= Task to carry out =
Print them exactly: the lines from the beginning of the entries below through the line that contains "High Temperature Vacuum", and only those, with the pictures left out.

= Material shown =
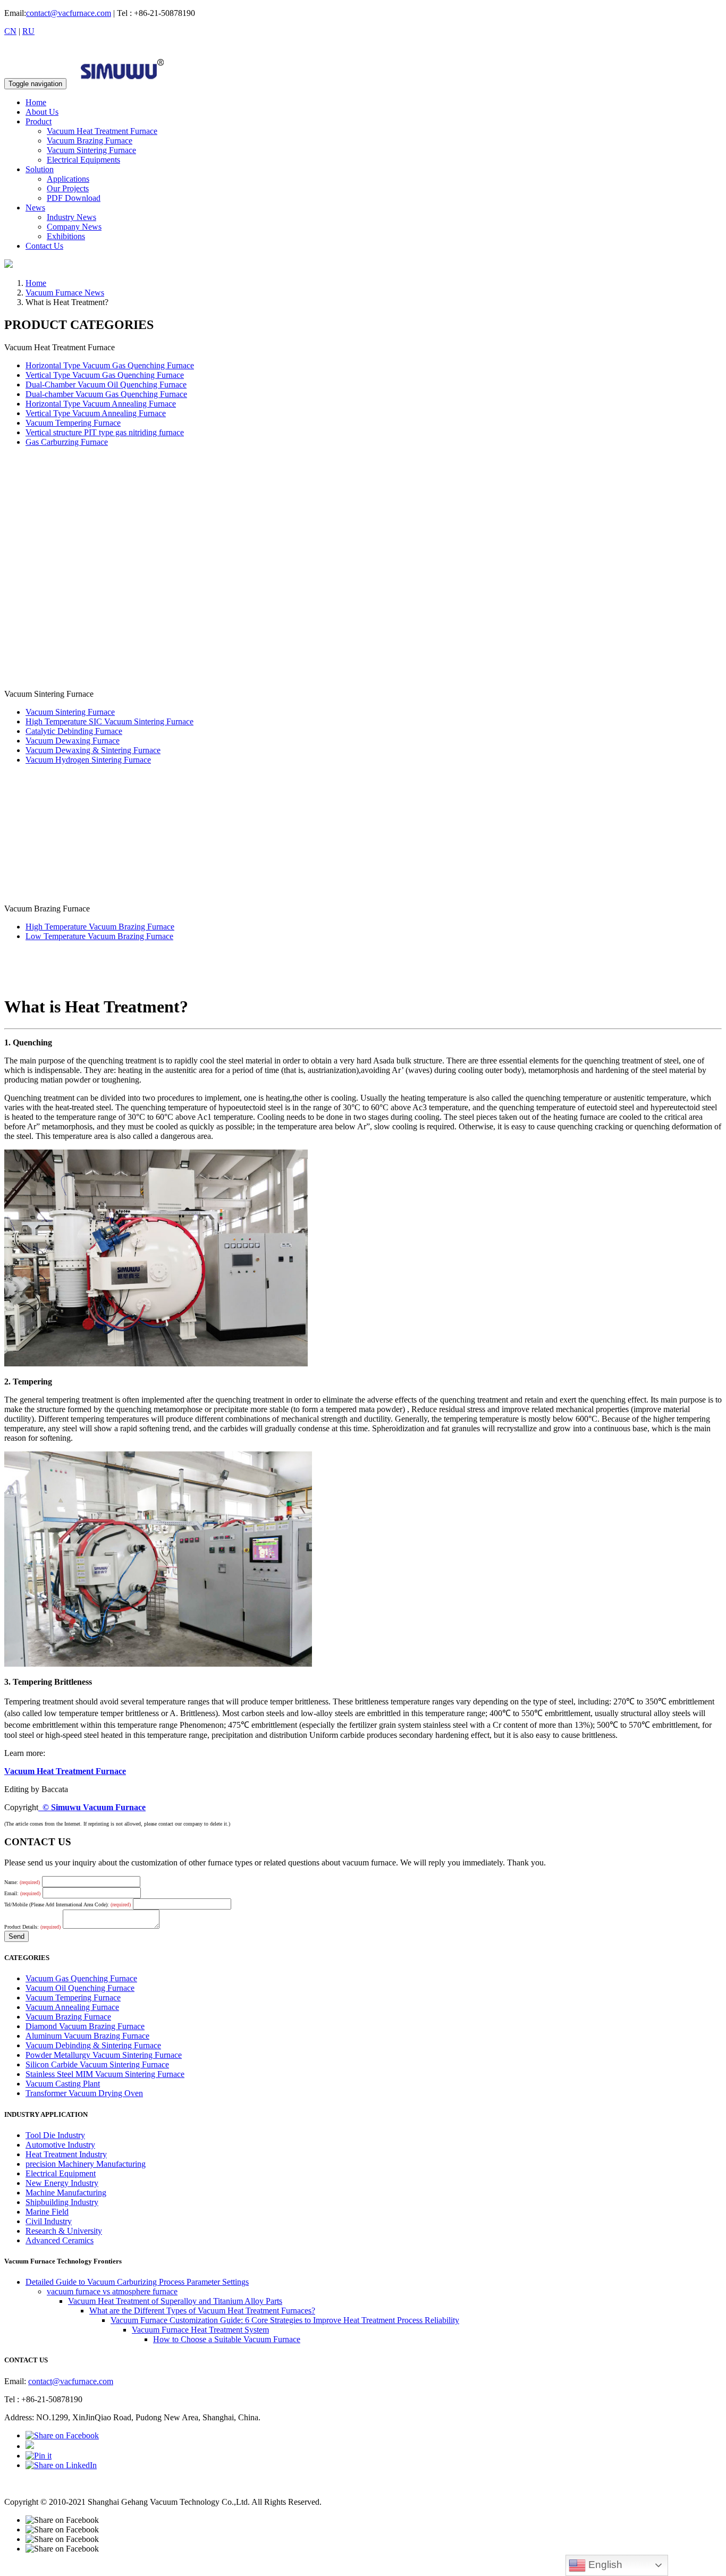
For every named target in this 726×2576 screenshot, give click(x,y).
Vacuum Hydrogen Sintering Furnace (88, 759)
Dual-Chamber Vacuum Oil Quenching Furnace (106, 384)
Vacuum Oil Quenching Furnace (80, 1987)
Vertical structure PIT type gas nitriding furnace (105, 432)
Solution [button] (40, 169)
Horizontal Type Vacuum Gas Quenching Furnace (110, 365)
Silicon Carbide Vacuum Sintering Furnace (97, 2064)
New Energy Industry (62, 2183)
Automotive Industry (60, 2144)
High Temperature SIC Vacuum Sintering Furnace (109, 721)
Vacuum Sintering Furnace (91, 150)
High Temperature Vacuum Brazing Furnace (100, 926)
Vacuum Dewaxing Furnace (73, 740)
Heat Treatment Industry (66, 2154)
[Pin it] (39, 2455)
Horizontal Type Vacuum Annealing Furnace (101, 403)
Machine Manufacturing (66, 2192)
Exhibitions (66, 236)
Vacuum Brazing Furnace (89, 140)
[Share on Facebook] (62, 2435)
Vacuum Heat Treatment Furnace (102, 131)
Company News (74, 226)
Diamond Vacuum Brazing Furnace (85, 2026)
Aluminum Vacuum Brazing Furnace (87, 2035)
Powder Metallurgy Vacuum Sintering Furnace (104, 2054)
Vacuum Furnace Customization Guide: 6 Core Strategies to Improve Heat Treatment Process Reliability (285, 2320)
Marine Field (47, 2211)
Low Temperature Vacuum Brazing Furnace (99, 936)
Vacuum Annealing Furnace (72, 2007)
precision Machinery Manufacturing (86, 2163)
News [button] (35, 207)
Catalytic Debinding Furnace (74, 731)
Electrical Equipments (83, 159)
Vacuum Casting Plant (63, 2083)
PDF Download (73, 197)
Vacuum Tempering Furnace (73, 422)
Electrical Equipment (61, 2173)
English (604, 2564)
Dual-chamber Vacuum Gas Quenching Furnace (106, 394)
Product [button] (39, 121)
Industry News (71, 217)
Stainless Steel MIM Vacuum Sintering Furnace (105, 2074)
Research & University (64, 2230)
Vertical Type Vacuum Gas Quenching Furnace (105, 374)
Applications (68, 178)
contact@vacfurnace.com (68, 13)
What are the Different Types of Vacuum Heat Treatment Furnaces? (202, 2310)
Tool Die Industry (55, 2135)
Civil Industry (49, 2221)
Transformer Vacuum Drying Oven (84, 2093)
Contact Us (44, 245)
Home (36, 102)
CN (10, 31)
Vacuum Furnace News (65, 292)
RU (28, 31)
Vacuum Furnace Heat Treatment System (200, 2329)
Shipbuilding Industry (62, 2202)
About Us (42, 111)
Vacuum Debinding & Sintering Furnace (93, 2045)
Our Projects (68, 188)
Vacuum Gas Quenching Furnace (81, 1978)
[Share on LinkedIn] (61, 2465)
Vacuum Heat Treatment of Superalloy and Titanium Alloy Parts (175, 2300)
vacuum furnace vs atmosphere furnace (112, 2291)
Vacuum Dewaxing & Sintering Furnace (93, 750)
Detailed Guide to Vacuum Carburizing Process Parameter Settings (137, 2281)
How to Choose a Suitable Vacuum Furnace (226, 2339)
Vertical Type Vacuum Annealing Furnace (96, 413)
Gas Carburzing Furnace (67, 441)
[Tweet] (30, 2446)
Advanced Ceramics (60, 2240)
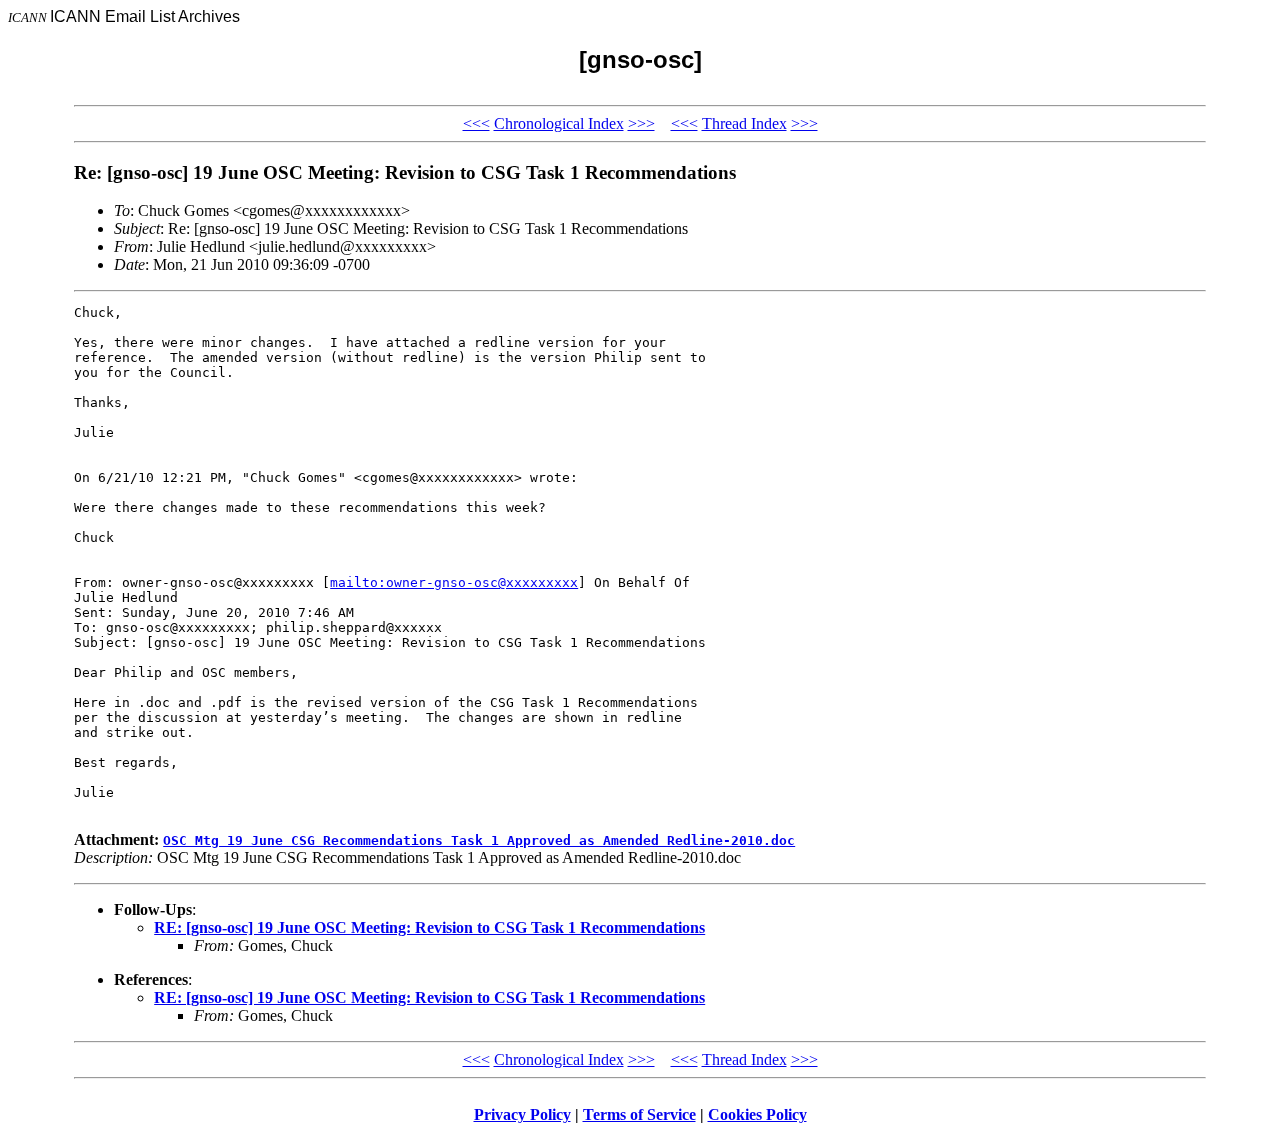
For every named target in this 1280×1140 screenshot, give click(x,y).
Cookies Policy (757, 1114)
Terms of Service (639, 1114)
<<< (476, 123)
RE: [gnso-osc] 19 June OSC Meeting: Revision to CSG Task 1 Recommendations (429, 927)
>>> (641, 123)
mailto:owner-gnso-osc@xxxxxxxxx (454, 582)
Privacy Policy (522, 1114)
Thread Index (744, 123)
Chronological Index (559, 123)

= Result =
For every named target in this 726×2576 screenshot, give click(x,y).
Vacuum Hydrogen Sintering Furnace (88, 759)
Dual-Chamber Vacuum Oil Quenching Furnace (106, 384)
Vacuum Oil Quenching Furnace (80, 1987)
Vertical structure PIT type gas nitriding furnace (105, 432)
Solution [button] (40, 169)
Horizontal Type Vacuum Gas Quenching Furnace (110, 365)
Silicon Carbide Vacuum Sintering Furnace (97, 2064)
New Energy Industry (62, 2183)
Automotive Industry (60, 2144)
High Temperature SIC Vacuum Sintering Furnace (109, 721)
Vacuum Sintering Furnace (91, 150)
High Temperature Vacuum Brazing Furnace (100, 926)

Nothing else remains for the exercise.